Regulate defects and energy levels for perovskite solar cells by co-modification strategy

The under-coordinated bonds and deep-level defects on the perovskite surface always act as non-radiative recombination centers and lead to energy loss . The usual surface modification efficiency is limited because of the diversity of surface terminals and defects. Here, a co-modification strategy is proposed for more-thorough modification by reconstructing and post-modifying perovskite surface defects . In detail, the tetrahydrofuran (THF) is firstly implemented to remove the organic component and expose the perovskite surface with uniform Pb terminals and defects, and then the 4-Methylbenzyl Mercaptan (MBM) is used to form strong R-S-Pb bonding with them, which achieves the increase and decrease of under-coordinated Pb donor defects.

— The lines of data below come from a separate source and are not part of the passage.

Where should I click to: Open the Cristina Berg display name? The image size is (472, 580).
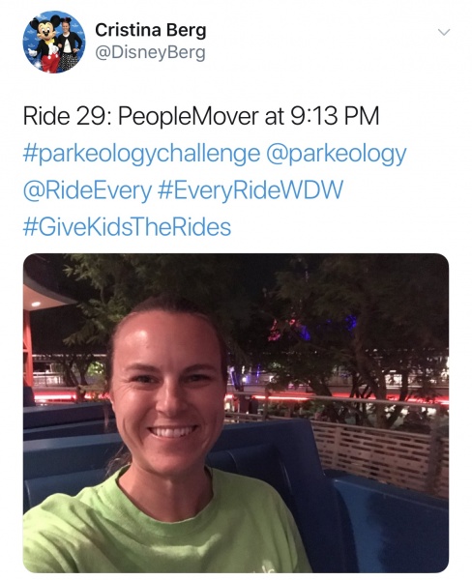(150, 31)
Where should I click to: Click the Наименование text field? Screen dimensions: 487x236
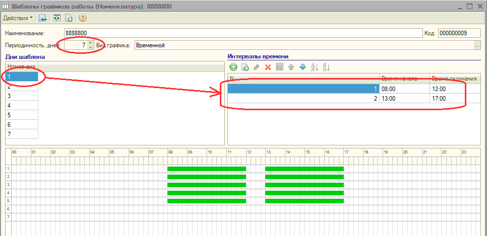click(242, 33)
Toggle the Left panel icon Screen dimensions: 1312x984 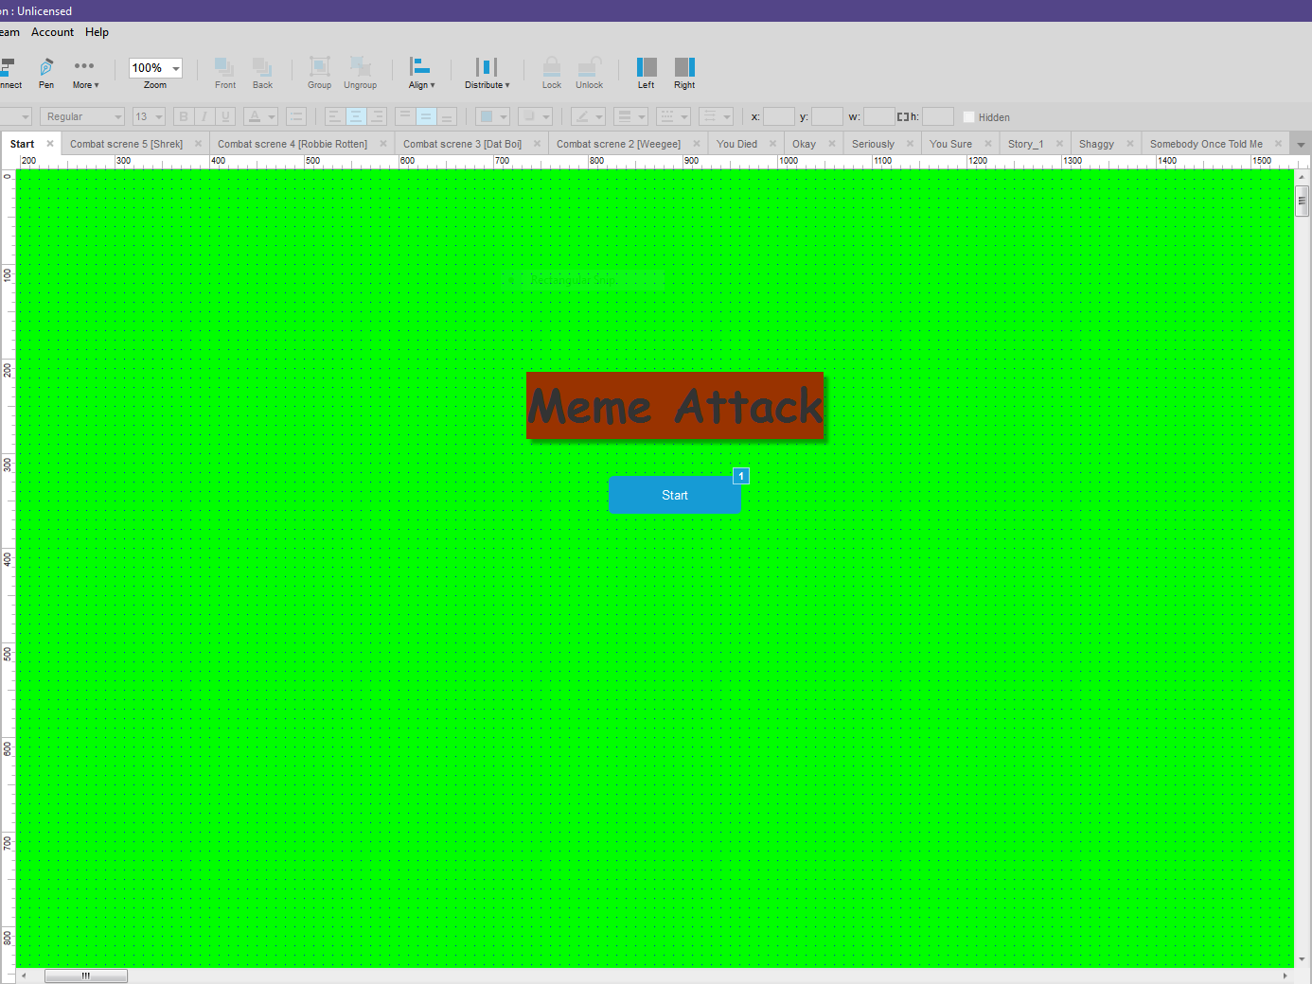[x=646, y=72]

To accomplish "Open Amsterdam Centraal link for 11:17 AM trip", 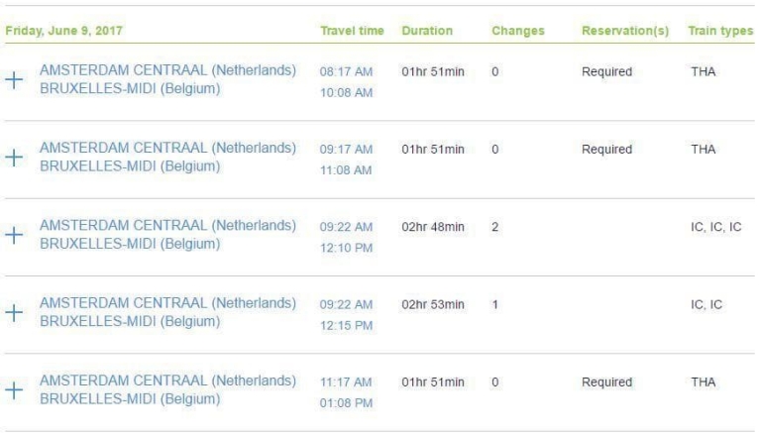I will [x=167, y=380].
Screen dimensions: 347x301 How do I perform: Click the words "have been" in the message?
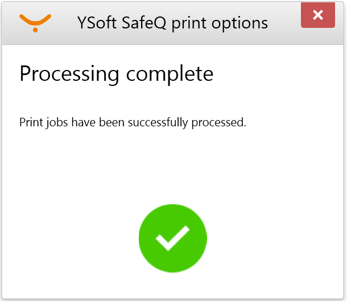tap(93, 122)
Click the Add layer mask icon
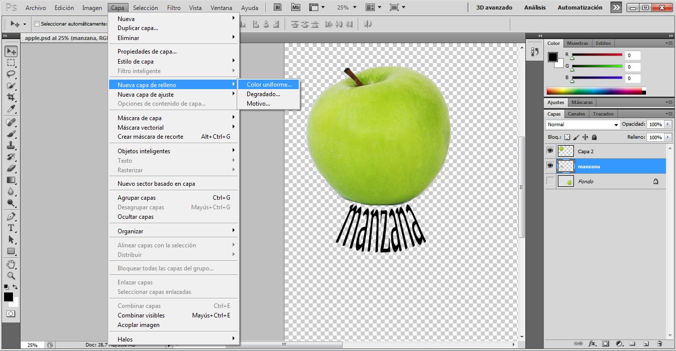 [605, 344]
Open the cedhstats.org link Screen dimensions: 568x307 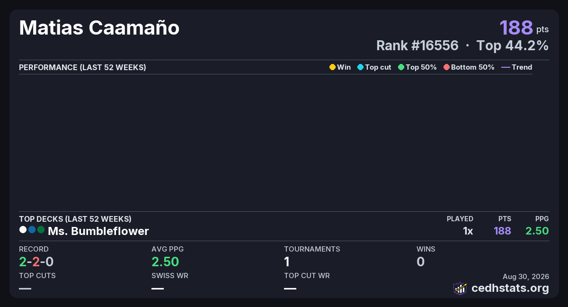tap(510, 288)
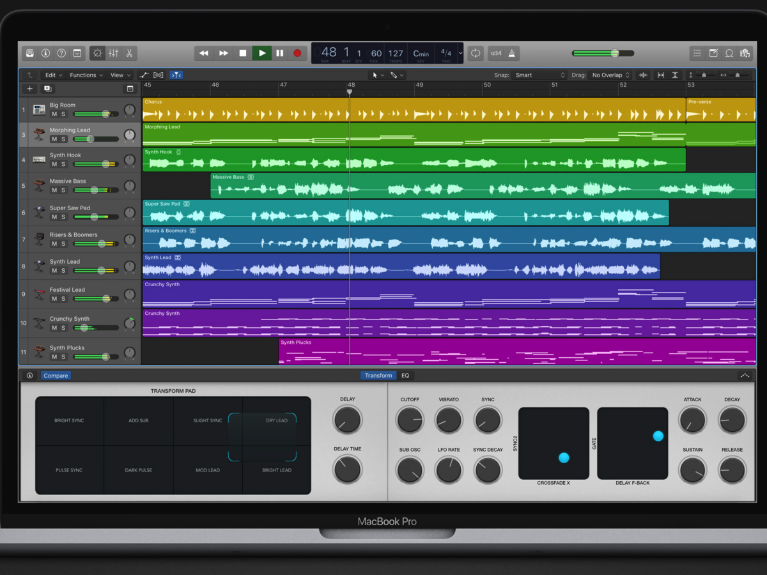Mute the Morphing Lead track
767x575 pixels.
(x=54, y=139)
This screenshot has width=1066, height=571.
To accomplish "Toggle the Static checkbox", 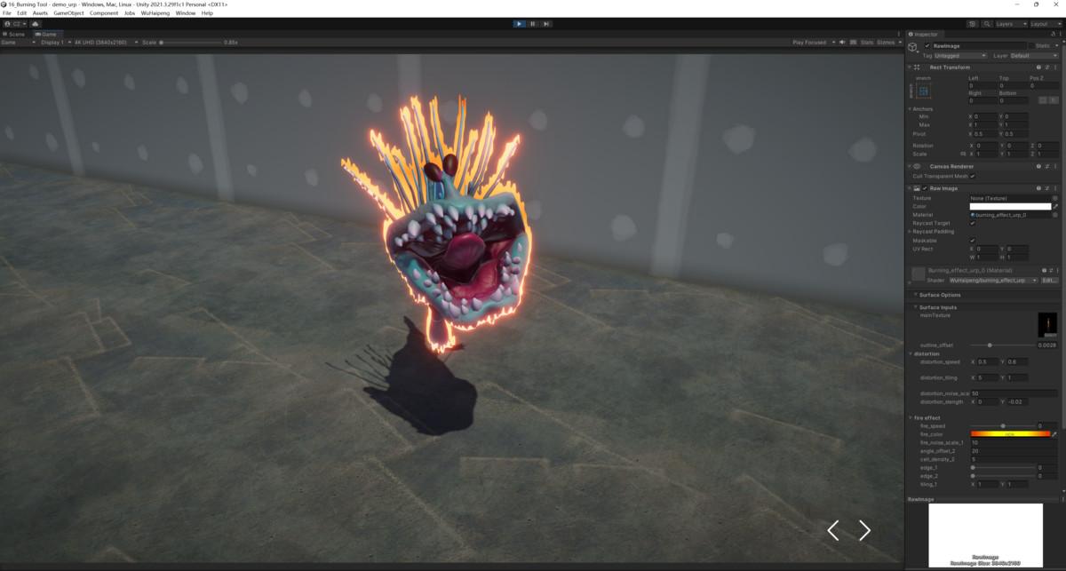I will click(x=1031, y=45).

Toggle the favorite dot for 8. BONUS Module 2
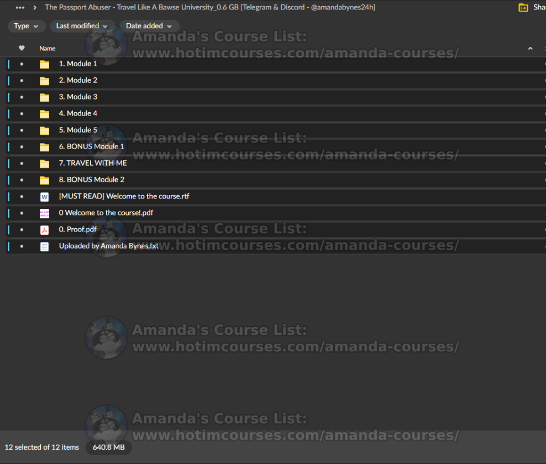pyautogui.click(x=22, y=180)
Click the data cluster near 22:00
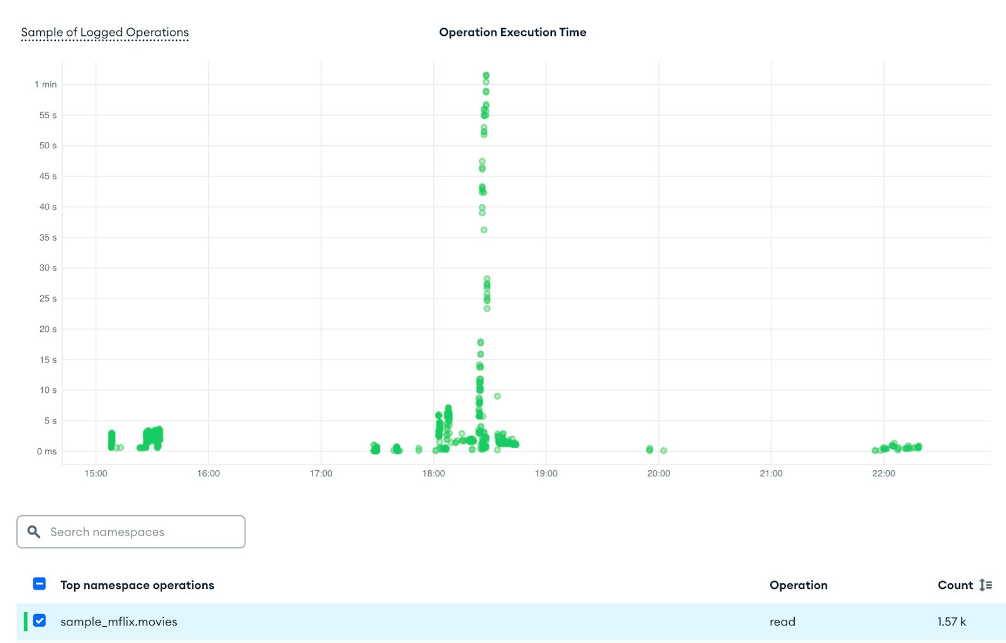1006x643 pixels. 897,447
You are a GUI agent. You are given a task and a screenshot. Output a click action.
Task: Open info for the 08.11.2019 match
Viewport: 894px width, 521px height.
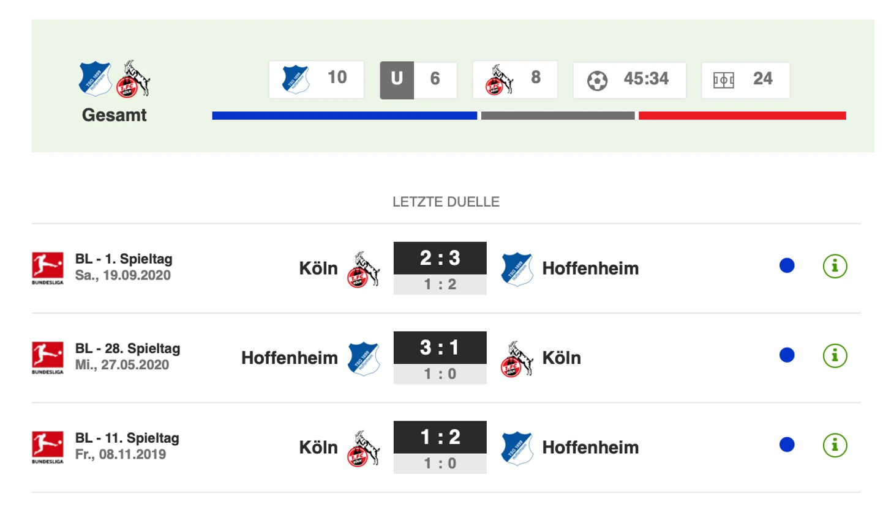[x=835, y=445]
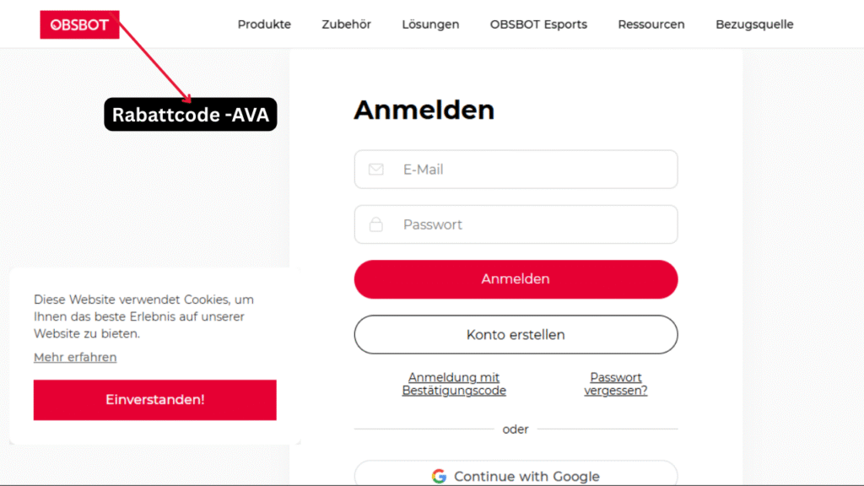The height and width of the screenshot is (486, 864).
Task: Select OBSBOT Esports in the navigation
Action: tap(538, 24)
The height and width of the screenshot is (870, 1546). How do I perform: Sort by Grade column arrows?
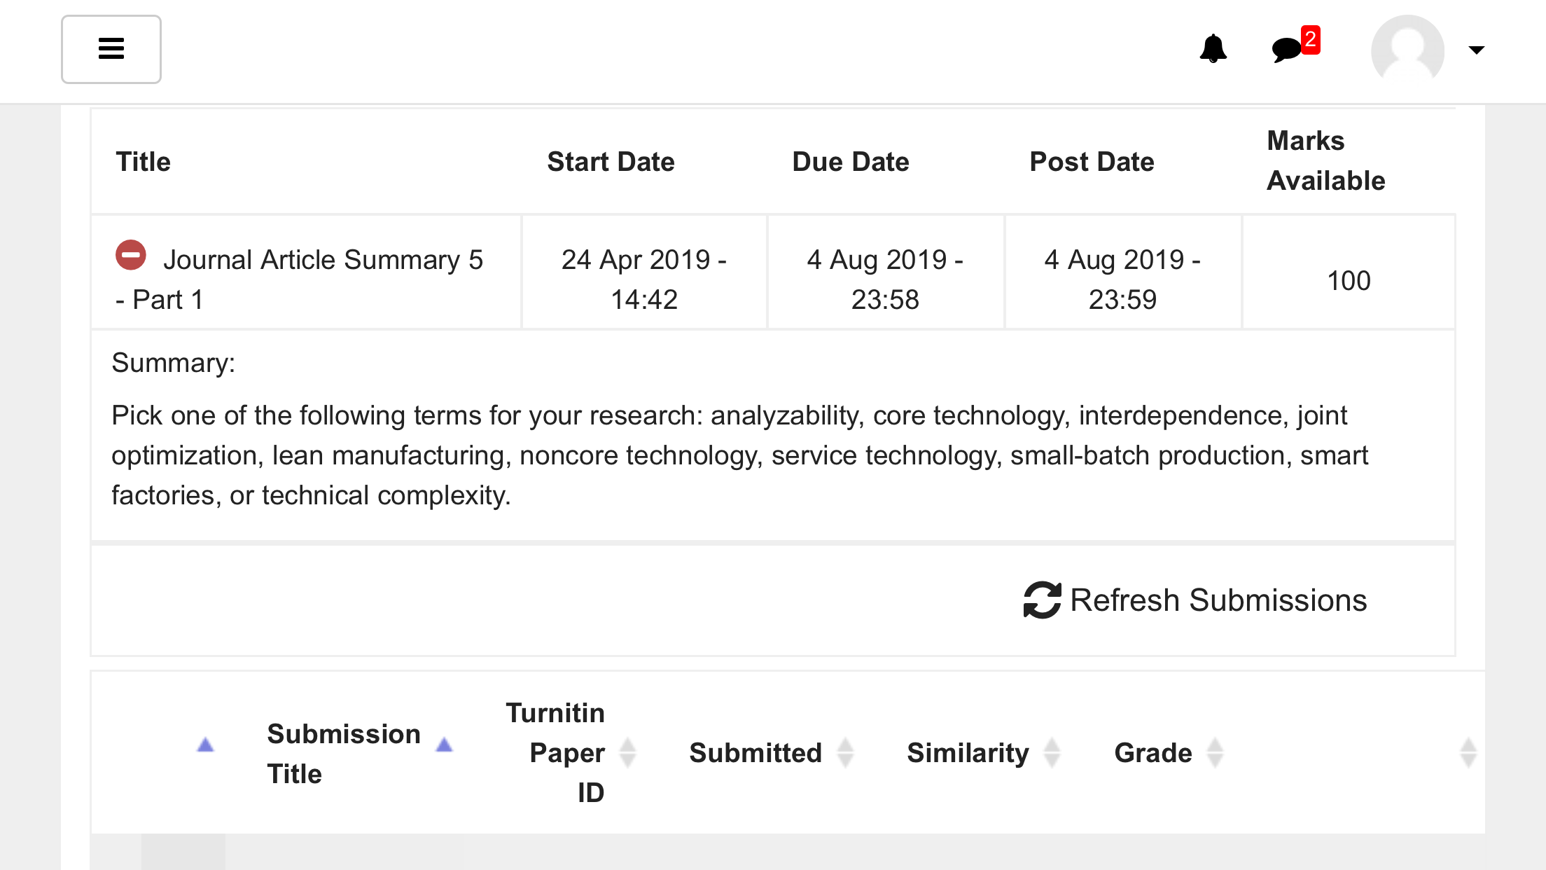pyautogui.click(x=1215, y=753)
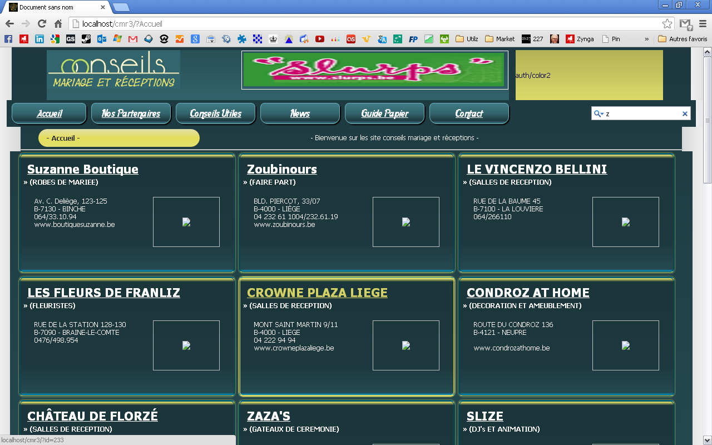Bookmark this page with the star icon

(x=667, y=24)
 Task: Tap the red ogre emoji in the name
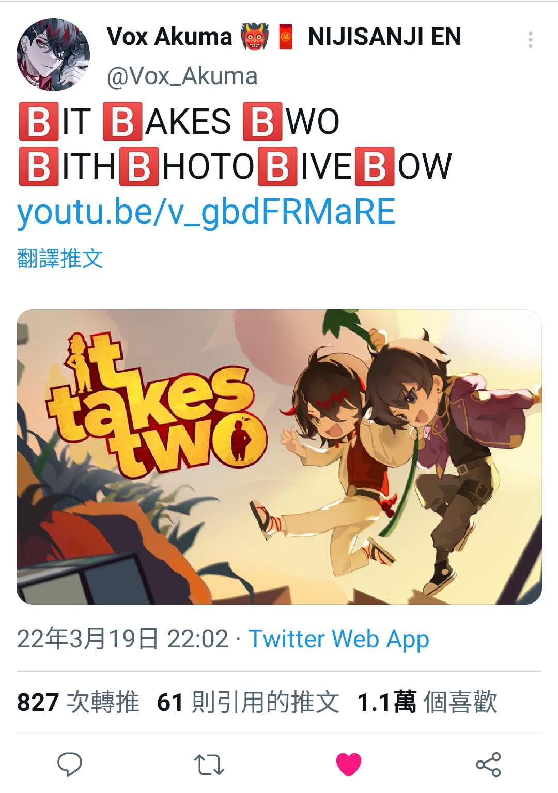coord(255,37)
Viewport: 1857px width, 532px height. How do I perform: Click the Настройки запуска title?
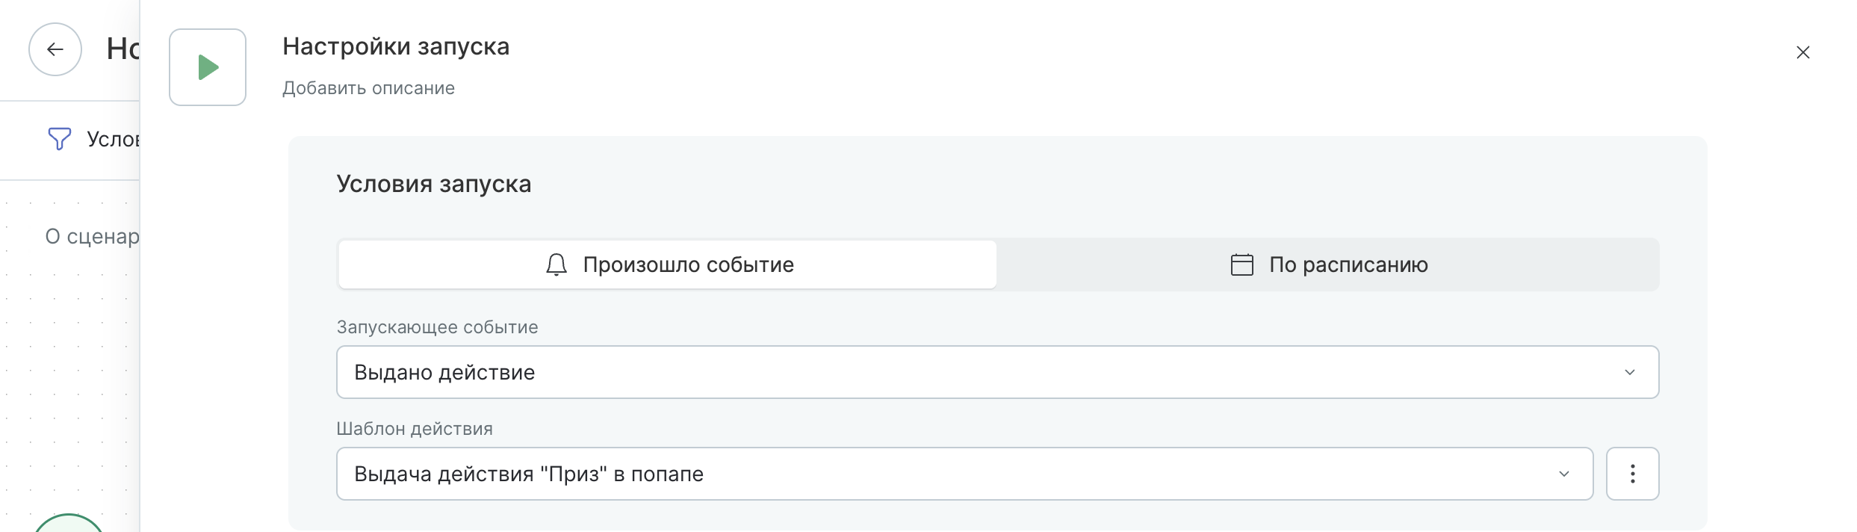pyautogui.click(x=396, y=46)
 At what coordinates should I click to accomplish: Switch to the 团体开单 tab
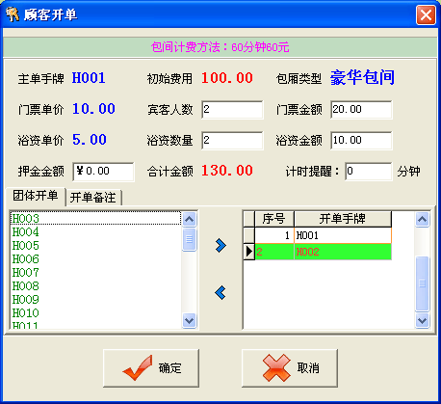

Correspondingly, the surface energy level of perovskite is observed a consistent change with defects. THF/MBM co-modification changes the perovskite surface energy level from n-type toward p-type, which enhances the holes’ transport efficiency. As a result, the best power conversion efficiency (PCE) increases from 22.23% of the control device to 24.17% of the device with THF/MBM co-modification. Notably, a full-coverage and strong-bonding protective layer is formed by THF/MBM co-modification, which facilitates excellent device stability (Retains 93.7%, after 3360 h in N 2 ). This strategy shows great potential in high-performance PSCs by reconstructing defects and energy level of perovskite surface.